The project, a joint venture between Niwa, the Marlborough District Council and Land Information New Zealand, also discovered a number of wrecks.
A Land Information NZ spokeswoman says details of the wrecks found have been passed onto police.
"This is a standard process for our undersea survey work."
Because data collected during the survey is still being analysed, Linz will not comment on the wrecks until the process is complete.
A police spokeswoman says they have been advised of one wreck discovered during the survey, located just out of Waikawa in Queen Charlotte Sound.
"The wreck is in water that is too deep for police to deploy divers into - the top of the mast is just under 40 metres underwater," she says.
"A number of vessels have broken off moorings in the Sounds over the years and have never been found, and it's possible that this wreck is one of those vessels.

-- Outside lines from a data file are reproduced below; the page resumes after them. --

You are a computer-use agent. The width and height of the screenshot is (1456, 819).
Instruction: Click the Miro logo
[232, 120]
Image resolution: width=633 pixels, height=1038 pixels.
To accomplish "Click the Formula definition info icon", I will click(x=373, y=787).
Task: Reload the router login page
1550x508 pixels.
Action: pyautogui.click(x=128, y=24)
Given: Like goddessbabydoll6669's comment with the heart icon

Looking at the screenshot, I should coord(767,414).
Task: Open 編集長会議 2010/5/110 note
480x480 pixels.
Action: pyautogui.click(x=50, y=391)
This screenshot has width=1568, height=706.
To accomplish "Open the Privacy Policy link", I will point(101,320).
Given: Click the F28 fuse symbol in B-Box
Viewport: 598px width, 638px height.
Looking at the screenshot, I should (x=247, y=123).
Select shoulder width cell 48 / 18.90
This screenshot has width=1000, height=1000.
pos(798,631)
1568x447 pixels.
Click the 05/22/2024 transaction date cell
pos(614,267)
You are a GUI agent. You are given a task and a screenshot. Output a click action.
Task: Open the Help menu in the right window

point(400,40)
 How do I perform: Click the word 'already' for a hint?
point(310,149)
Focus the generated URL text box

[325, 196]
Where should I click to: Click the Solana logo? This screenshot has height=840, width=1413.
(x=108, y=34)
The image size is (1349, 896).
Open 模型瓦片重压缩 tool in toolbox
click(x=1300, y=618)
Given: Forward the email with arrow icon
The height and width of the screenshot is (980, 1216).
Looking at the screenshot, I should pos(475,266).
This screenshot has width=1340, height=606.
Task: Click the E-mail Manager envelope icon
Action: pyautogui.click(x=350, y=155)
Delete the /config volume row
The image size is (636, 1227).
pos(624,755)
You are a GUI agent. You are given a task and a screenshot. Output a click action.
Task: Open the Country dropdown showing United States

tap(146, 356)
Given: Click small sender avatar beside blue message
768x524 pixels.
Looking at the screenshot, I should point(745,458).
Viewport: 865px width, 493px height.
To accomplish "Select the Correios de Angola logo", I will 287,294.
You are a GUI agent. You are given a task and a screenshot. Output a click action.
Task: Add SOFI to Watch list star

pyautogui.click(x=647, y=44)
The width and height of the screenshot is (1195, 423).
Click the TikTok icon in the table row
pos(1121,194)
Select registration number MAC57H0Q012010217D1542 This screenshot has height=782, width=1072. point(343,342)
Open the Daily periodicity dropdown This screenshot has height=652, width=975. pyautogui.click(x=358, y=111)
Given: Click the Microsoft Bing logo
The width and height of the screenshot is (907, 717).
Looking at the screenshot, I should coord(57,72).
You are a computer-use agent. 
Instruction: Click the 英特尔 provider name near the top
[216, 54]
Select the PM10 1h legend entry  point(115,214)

"Fortunately none of the vessels that have broken off moorings have missing persons associated with them."
But despite the lack of information, historians in the area are still excited by the discoveries.
A map at Marlborough Museum lists 57 ships that have sunk in the Marlborough Sounds, including many historical wrecks that occurred in the 19th century.
In 1884, 18 people drowned after the 67-metre long Lastingham was blown onto Cape Jackson, before slipping off the rocks into the depths.
It was a dark and stormy night, and the iron ship was nearing the end of its long journey between London and Wellington when it was pushed onto the cape.
Half the passengers and crew near the prow of the ship managed to reach the mainland, but those at the rear died after it slipped back into the sea.
An earlier wreck in 1849 remains a mystery. The 10-tonne schooner Comfort was discovered floating bottom up in the Queen Charlotte Sound with no sign of its six-strong crew.
And in 1834, 10 people drowned after the Shamrock capsized and sank, again in the Queen Charlotte Sound although no specific place or area is known.
Arguably the most well-known wreck in the Marlborough Sounds is the Soviet cruise ship Mikhail Lermontov, which sunk in Port Gore on February 16, 1986.
Marlborough Heritage Trust executive director Steve Austin says the discovery of new wrecks in the Sounds is an exciting development for maritime history in the region.
"We're really looking forward to what they've come up with, because it may well relate to archival documents and collections that are in the museum already," he says.
"It's a reminder that the past is never dead, and that there are always new discoveries to be made."
Marlborough harbourmaster Luke Grogan says the survey results will be used to update navigational charts for Queen Charlotte Sound and Tory Channel.
Current charts mostly relied on surveys carried out in 1942 and 1943, so Luke says the update will be invaluable for providing up-to-date information.
No wrecks were discovered during the survey that posed an immediate hazard, but he suspects some will be marked on the new charts developed by Linz.
As well as his professional involvement in the survey, as a mariner Luke says the fact new wrecks have been discovered is fascinating.
"The history of the Sounds, and in many ways the region, is a nautical one," he says.
"When you have modern technology that starts to reveal some of the stories of the past, it's fascinating, and I suspect there will be wrecks identified that have really interesting stories to tell."